[BEGIN DATA SUPPLIED]
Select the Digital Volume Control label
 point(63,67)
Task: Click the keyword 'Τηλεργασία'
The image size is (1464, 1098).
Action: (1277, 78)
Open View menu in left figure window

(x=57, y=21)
[END DATA SUPPLIED]
Could you rewrite all of the records above, replacing "label" with "caption" and leaving everything else unchanged?

• SOLUTION TO THIS PROBLEM:
Select the Digital Volume Control caption
 point(63,67)
Task: Click the keyword 'Τηλεργασία'
The image size is (1464, 1098).
Action: (1277, 78)
Open View menu in left figure window

(x=57, y=21)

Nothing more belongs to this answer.